GUEST AUTHOR: Ryan Paris, Virginia Department of Health

*This is the third of a 4-part weekly series on radon in real estate

Virtually every home can be successfully mitigated. No mitigation system can bring the indoor radon level down to zero, but about 75% of the time, a well-designed system will reduce the radon level below 2.0 pCi/L. Most professional mitigators will only guarantee getting the level below the EPA action level of 4.0 pCi/L.

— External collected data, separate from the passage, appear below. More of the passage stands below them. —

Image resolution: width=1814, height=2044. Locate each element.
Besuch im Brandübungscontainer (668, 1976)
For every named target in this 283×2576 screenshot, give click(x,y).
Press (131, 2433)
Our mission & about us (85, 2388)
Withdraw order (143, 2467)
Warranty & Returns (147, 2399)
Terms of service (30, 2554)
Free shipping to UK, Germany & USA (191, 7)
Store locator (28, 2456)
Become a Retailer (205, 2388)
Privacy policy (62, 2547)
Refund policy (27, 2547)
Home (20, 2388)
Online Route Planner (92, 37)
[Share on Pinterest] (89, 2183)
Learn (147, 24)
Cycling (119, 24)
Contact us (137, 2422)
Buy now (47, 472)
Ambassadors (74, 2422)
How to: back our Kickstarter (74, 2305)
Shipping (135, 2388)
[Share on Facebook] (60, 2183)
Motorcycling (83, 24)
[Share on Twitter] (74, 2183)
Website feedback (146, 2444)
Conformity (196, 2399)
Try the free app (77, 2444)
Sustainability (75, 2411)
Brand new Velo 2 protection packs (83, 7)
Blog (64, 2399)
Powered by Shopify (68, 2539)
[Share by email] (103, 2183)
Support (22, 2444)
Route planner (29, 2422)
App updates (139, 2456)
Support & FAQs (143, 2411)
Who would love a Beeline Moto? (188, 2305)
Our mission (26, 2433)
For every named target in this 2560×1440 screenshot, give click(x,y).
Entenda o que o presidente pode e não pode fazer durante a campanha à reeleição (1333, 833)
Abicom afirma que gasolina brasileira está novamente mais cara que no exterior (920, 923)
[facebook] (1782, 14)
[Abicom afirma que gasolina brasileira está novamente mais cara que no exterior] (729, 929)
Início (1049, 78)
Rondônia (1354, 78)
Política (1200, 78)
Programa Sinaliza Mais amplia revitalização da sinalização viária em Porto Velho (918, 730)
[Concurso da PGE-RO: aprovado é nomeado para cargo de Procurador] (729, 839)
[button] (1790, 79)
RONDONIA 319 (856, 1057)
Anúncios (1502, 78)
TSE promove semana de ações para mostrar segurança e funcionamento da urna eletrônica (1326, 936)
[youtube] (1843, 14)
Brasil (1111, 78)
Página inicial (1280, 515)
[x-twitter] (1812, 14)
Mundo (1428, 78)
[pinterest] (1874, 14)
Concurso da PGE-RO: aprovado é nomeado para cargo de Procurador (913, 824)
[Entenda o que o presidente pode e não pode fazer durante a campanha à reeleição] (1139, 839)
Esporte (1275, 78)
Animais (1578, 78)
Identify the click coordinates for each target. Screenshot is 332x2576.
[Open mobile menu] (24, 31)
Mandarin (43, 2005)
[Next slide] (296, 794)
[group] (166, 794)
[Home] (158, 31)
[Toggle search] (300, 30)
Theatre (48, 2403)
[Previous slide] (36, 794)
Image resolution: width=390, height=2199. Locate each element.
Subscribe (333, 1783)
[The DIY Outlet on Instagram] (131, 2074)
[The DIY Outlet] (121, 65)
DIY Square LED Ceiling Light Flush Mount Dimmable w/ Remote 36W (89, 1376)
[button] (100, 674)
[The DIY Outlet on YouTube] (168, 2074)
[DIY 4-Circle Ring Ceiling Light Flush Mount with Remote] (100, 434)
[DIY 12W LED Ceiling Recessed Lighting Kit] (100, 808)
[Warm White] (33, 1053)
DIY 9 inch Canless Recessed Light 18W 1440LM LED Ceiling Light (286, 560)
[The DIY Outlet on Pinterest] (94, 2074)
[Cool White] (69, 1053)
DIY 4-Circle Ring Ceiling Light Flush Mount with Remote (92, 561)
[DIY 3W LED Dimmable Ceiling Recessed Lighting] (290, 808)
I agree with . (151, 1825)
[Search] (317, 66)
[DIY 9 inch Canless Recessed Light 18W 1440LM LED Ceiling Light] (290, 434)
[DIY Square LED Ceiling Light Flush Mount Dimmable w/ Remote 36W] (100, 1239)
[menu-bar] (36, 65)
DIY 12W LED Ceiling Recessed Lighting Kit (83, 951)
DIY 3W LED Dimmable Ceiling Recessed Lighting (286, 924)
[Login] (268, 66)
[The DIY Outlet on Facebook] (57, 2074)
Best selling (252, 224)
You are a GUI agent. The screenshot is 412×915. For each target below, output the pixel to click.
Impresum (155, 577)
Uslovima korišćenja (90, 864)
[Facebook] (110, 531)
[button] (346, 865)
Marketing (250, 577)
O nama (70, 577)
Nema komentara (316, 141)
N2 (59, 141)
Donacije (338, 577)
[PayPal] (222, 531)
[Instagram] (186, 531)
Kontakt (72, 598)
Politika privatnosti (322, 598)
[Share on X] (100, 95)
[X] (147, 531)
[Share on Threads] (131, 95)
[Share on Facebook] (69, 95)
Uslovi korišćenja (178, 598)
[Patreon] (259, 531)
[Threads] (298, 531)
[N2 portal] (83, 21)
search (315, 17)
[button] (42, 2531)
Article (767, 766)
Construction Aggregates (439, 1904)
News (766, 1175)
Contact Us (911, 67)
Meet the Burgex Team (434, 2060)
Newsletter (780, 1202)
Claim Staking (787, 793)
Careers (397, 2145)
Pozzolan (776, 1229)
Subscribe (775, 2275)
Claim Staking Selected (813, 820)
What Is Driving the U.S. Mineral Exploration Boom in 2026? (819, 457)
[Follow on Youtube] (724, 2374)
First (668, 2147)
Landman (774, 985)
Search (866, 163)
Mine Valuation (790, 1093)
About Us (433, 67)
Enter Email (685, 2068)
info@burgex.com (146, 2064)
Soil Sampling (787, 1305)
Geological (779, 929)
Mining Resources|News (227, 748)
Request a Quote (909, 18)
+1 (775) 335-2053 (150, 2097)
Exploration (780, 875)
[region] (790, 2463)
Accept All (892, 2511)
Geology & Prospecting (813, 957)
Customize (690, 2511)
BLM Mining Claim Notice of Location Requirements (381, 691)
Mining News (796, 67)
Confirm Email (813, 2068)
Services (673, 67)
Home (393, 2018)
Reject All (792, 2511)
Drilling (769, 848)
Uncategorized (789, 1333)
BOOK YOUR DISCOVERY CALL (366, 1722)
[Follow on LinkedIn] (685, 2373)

The most common method uses a collection pipe which penetrates the material located under your slab or crawlspace. This pipe is attached to an electric fan that runs continuously to supply suction. The fan cannot be located in livable space or in any space below livable space, like a basement or crawlspace. The discharge pipe must eventually terminate a minimum of 12 inches above the gutter edge of the roof. Mitigation guidance documents list several other restrictions which help prevent the discharge gas from reentering the house or exiting within anybody’s potential breathing zone. Although it is most efficient to run the pipe through the interior or the home, in most cases, most of the pipe and fan will be attached to the outside of the home. The end of the discharge pipe should be straight up—no cap or deflector is necessary. A screen over the opening is recommended to keep out debris and animals. After the system is running for a minimum of 24 hours, the home should be retested to verify that it has lowered the indoor radon to an acceptable level.